Cost cannot be a prohibitive factor either. In fact, in the long term, fitting sprinklers can save money. In the unfortunate event of a fire, sprinklers can significantly impede the progress of flames, so rebuilding is likely not to take as long as it would otherwise and the extra costs incurred for temporary measures will not be as great. Commercial insurers recognise the value of sprinkler systems in schools and provide lower insurance premiums to schools that have them. It is estimated that the cost of installing automatic sprinkler protection can be recouped in 10 to 12 years, so over the lifetime of a school building, the fitting of a fire suppression system can be cost-effective. Short-term cuts should not cloud our long-term thinking: fire suppression should be viewed as an asset to schools, because it can protect lives in addition to bringing down running costs.

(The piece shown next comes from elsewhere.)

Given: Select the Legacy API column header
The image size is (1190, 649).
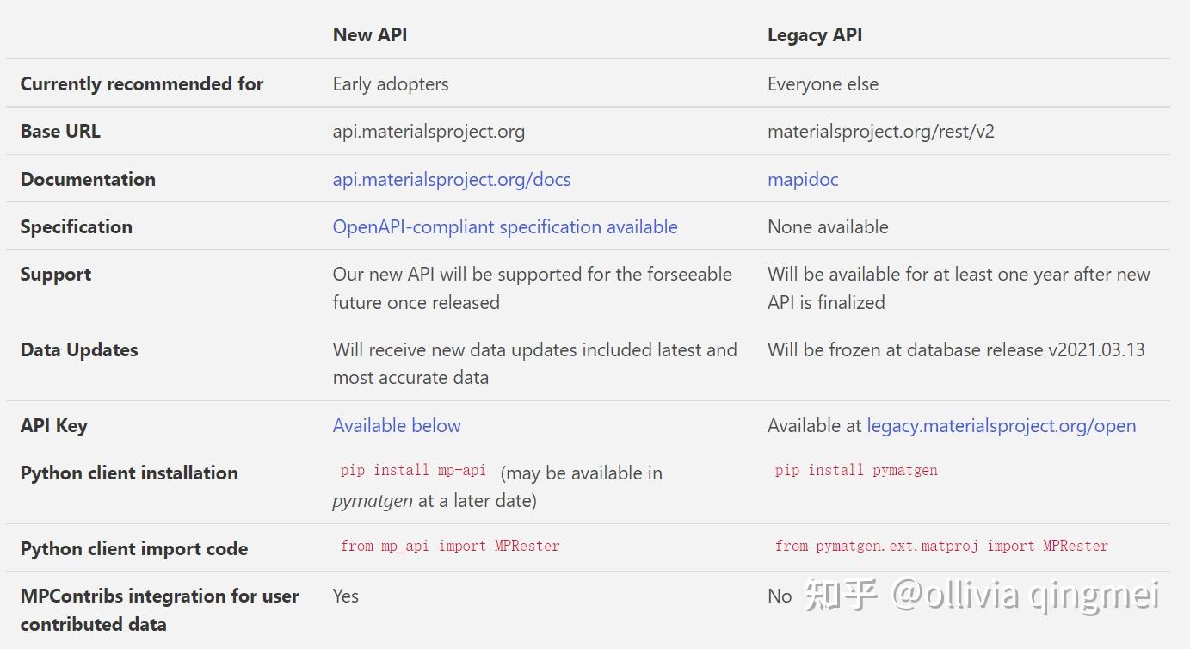Looking at the screenshot, I should point(814,34).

I would like the Minister to take on board and respond to the points I have made. I would like to know what regulation, if any, Her Majesty’s Government are currently considering for fire suppression systems in schools. I echo the sentiments that others have expressed during this debate and I ask that a Minister from the Department for Education attend a meeting of the all-party group on fire safety rescue. Finally, I would like to ask the Minister whether the Department will consider keeping records of new schools built with and without automatic fire suppression protection.